On the first day of the championship, I was partnered with PY1 student Eldwin Neritani for the preliminary rounds of the tournament. I had never been to such a large collegiate wrestling tournament before, so it was astonishing to see the number of matches occurring at once. Before the matches started for the day, all of the head and student athletic trainers covering the event were required to gather together in order to review emergency action plans and divide up which athletic trainers would be in charge of covering which mats. This was essential as there would be eight matches occurring at once, and some wrestlers would not have a traveling athletic trainer with them. Therefore, Eldwin, Austin, Caroline, and I were in charge of covering two mats throughout the entirety of the day. Upon listening in on this initial meeting and interaction between all the different athletic trainers, I realized how important interprofessional relationships and emergency action plans were for such a large and chaotic event such as this one. With eight simultaneous matches going on at once, and large crowds, it was very difficult to hear and see all the different athletes competing at one time. Therefore, as the athletic trainers on call, it was imperative that Eldwin and Austin were always paying close attention to the zone they were in charge of covering, and for them to be aware of where the other healthcare professionals (such as EMTs) were located around the mats in case of an emergency.
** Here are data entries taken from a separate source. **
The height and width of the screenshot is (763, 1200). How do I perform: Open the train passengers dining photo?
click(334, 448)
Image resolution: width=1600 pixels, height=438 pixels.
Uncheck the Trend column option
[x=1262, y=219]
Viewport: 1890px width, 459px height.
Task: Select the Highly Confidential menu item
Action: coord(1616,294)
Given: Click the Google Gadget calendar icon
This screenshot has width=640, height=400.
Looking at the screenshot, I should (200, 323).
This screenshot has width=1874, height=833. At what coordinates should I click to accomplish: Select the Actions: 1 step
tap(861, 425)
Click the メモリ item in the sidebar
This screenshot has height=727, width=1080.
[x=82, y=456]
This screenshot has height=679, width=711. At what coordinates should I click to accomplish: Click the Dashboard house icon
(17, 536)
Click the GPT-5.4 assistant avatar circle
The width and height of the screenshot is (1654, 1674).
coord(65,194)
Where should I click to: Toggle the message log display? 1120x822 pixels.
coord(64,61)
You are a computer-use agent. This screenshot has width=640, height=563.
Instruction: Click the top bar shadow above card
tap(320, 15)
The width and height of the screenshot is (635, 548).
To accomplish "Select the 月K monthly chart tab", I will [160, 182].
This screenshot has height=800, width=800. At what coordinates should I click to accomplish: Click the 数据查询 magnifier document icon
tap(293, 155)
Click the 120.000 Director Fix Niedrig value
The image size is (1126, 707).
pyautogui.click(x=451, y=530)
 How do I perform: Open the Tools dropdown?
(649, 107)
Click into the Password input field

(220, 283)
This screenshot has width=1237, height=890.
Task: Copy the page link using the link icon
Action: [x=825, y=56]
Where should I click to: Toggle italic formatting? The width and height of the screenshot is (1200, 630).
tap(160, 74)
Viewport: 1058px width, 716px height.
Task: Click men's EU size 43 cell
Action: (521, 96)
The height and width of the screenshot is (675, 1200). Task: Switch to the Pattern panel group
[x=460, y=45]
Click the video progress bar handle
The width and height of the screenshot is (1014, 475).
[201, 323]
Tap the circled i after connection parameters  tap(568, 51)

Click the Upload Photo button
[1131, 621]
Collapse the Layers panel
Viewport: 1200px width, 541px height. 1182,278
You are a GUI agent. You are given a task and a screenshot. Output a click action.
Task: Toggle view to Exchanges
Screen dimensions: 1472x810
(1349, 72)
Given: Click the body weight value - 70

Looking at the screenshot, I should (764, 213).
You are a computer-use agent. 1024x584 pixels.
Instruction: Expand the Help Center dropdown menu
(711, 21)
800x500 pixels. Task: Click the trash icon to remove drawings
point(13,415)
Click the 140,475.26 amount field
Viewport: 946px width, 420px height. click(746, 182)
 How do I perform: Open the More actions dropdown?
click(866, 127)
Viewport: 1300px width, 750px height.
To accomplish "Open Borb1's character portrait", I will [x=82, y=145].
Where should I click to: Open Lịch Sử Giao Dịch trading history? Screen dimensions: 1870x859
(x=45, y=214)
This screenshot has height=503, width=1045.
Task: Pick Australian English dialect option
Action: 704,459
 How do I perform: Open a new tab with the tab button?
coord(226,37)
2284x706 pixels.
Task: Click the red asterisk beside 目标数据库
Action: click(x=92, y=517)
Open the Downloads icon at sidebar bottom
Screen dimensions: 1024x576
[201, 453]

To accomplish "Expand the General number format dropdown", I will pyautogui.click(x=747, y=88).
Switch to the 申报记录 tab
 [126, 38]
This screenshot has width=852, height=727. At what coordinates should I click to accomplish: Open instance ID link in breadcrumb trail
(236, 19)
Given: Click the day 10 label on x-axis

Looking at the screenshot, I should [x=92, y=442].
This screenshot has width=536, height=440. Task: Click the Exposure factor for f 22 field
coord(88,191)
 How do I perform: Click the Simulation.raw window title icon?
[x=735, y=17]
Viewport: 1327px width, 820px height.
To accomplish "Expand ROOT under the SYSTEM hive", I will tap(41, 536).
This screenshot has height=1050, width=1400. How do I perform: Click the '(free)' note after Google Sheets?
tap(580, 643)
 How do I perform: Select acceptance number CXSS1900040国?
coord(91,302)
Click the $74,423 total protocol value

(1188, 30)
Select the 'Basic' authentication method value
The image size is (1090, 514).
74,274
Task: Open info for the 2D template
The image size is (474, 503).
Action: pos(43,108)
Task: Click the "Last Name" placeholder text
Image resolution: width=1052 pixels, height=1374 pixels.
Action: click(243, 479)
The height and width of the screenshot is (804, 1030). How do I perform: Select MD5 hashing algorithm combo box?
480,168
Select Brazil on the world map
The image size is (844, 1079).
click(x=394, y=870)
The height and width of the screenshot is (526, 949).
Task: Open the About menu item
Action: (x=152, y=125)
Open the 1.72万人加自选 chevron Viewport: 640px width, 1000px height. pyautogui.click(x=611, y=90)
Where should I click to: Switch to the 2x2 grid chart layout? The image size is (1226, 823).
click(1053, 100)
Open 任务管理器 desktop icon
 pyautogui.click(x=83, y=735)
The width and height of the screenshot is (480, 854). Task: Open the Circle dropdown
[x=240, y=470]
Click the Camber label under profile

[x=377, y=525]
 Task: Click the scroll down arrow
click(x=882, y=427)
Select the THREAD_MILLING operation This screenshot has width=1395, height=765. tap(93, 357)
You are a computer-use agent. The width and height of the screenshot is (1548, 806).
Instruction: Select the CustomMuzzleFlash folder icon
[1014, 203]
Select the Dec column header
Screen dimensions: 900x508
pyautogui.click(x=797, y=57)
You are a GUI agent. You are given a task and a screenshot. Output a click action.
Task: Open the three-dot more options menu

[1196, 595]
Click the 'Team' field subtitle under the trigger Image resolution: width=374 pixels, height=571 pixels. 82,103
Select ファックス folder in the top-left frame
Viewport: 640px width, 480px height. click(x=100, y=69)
For instance, in one match, an athlete cried out in pain and grabbed his chest. Almost immediately, two head trainers were out on the mat assessing the situation, with Eldwin assisting as necessary. Together, along with the support of the head and assistant coaches of the athlete, all five personnel were able to safely assess the situation, evaluate the athlete’s injury, and transfer the athlete to the athletic training room for further inspection and optimal treatment and care. Another observation that I made about athletic training during my time at the wrestling tournament was how efficiently an athletic trainer does their job could make the difference between a win and a loss for an athlete. For instance, with collegiate wrestling, each athlete is only aloud a cumulative total of five minutes for “blood time.” This means that if an athletic trainer is not paying close attention to the match or is not prepared with the correct materials to clean and stop the bleeding, then the athlete will suffer not only in the physical sense, but also in their level of performance as well. This was made very clear to me throughout the tournament as every time there was a call for “blood,” multiple athletic trainers rushed out with the proper materials prepared to clean, bandage up, and stop any further bleeding from occurring as fast as possible. Overall, it was amazing to see how such a large group of athletic trainers worked like a well-oiled machine as they communicated and danced around one another throughout the three-day tournament.
In conclusion, there are a variety of important takeaways from my experience at the DII National Wrestling Championship which have all helped prepare me for my Professional Phase of the Athletic Training program. For instance, I am now much more aware of the importance of interprofessional collaboration and communication when working at any healthcare setting, especially at one as large as a national championship. Next, I discovered how essential it is for an athletic trainer to be organized, prepared, and have a high attention to detail in order to ensure the best possible outcomes for any emergency situations that may occur. And finally, my overall experience at this clinical site demonstrated that athletic trainers are an essential part of the athlete’s performance whether they are in an athletic training room or on the mat, field, or court.